You make a lot of points and I don't want this to run on forever, but
if Apple doesn't care about it's developers, then they should be
perfectly happy with nothing but ported apps that look like MS and and
are always behind. It isn't about what Apple think developers need,
but what developers think they need.
Apple cares a great deal about their developers. They do listen to bug
reports and feature requests, and they also listen on other feedback
channels. I have gotten letters from various managers if I posted
something to them which they thought needed clarification, so I know
they read the feedback mail.
That said, Apple must also care about staying in business, so
everything they do must produce revenue at the end of the day. More
developers and more products help with the revenue, which is why XCode
is free, and Java is pre installed. Some products are niche enough
that they need their own revenue stream, which likely explains why
WebObjects costs money. If you want to change a decision of theirs,
then use a businesslike argument. I do suggest using real financial
numbers. The programmers at Apple likely do not care about the
financial info, but the higher level decision makers sure do.
To be as blunt as possible: if you want Apple to release Java 1.5 for
Panther, create a business case with real numbers. Assume that it will
cost them time and energy to port 1.5 to Panther, and see if you can
make a case that this is worthwhile. Include the number of developers
and the number of machines they buy, and the expected targets. If you
sell an app, include a customer estimate.
I sent them a letter describing the expected timeframes for several of
our clients going to Java 1.4 and Java 1.5. I did not expect them to
change their business model, but I did expect them to use those numbers
in planning. I described the number of developers, the number of Apple
machines they purchase for development, and the number of machines that
would be used for deployment.
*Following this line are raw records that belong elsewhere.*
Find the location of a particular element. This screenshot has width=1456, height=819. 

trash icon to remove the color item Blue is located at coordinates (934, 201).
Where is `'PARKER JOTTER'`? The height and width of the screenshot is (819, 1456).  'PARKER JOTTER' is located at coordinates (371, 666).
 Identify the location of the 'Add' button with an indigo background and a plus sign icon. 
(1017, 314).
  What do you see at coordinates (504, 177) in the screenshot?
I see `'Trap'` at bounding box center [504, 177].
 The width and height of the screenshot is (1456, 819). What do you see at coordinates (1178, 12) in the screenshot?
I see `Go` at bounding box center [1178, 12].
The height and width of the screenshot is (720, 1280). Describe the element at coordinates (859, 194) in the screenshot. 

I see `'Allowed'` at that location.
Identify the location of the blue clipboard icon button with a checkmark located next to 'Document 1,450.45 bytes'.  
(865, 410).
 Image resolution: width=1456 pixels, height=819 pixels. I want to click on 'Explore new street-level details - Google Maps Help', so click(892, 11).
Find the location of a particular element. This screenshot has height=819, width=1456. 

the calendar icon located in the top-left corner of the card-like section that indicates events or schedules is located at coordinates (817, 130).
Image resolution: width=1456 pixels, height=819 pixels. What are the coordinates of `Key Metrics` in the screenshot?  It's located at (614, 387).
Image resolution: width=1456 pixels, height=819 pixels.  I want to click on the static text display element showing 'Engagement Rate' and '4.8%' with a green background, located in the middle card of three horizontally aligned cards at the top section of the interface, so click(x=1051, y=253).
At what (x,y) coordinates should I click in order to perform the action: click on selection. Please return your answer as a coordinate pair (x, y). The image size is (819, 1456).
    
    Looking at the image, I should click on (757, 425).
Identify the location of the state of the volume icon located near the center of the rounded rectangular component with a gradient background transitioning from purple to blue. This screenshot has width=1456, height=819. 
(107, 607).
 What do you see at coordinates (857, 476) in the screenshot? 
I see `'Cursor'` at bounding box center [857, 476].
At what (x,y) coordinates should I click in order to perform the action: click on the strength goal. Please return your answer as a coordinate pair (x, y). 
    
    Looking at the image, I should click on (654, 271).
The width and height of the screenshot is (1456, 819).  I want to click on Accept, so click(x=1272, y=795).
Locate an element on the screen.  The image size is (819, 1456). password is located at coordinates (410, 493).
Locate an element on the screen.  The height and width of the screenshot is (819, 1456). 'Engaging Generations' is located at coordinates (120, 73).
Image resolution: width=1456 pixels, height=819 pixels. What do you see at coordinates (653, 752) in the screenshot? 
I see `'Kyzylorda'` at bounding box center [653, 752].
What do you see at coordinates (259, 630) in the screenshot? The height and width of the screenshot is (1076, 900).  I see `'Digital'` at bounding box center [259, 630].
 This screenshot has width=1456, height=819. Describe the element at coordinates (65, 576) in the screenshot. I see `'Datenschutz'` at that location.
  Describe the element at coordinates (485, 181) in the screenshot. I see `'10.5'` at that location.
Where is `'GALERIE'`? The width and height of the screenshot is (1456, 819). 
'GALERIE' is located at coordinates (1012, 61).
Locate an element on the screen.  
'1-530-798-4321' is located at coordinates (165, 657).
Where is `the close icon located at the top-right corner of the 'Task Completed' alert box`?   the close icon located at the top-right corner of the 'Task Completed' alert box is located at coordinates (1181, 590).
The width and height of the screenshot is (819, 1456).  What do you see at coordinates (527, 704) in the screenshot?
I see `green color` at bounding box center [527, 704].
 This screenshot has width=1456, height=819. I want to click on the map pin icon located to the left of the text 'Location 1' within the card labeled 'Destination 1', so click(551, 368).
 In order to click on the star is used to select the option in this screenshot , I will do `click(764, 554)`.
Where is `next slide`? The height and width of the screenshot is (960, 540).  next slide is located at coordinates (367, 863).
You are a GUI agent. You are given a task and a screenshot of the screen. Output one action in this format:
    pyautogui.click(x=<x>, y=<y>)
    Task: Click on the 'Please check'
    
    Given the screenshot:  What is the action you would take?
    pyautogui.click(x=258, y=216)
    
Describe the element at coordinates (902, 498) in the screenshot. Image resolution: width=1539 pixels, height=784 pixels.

I also tried to give a concrete idea
about which things were nice to have, and which would break the deal.
For example, one client has shipped a couple of racks of servers to
various federal agencies. Before the XServe, those racks were
Apple-free, even though they were running industry standard Tomcat.
Post XServe, said client started putting them in the deployed machines.
I was far from the only developer asking for XServes at WWDC some
years back, and Apple obviously heard us. They got pushed above a
tablet PC, for example.
For what it is worth, our clients are going to be deploying on 1.5
sometime early next year for the very first projects. These pilot
projects are going to start fairly soon - perhaps November. If I
cannot use 1.5, then I cannot work on those projects, so I will almost
certainly create a Tiger partition, install 1.5, and roll onwards.
They will not deploy on a beta OS with a beta JDK, so I really hope
Tiger does ship in the early part of 2005H1, but I can, as a developer,
use a beta OS and a beta JDK to work on the eventual projects. I have
before.
I have also used Virtual PC for testing, and my Mac for development.
Even with the added deployment grief, it was still better to have a
for-real bash prompt and system utils than to go to Windows.
We are developers - we have to make the call about what saves us time
when buying machines and making deployment decisions. It is in our
interest to let Apple know what went into those decisions, preferably
early enough for them to make their own plans.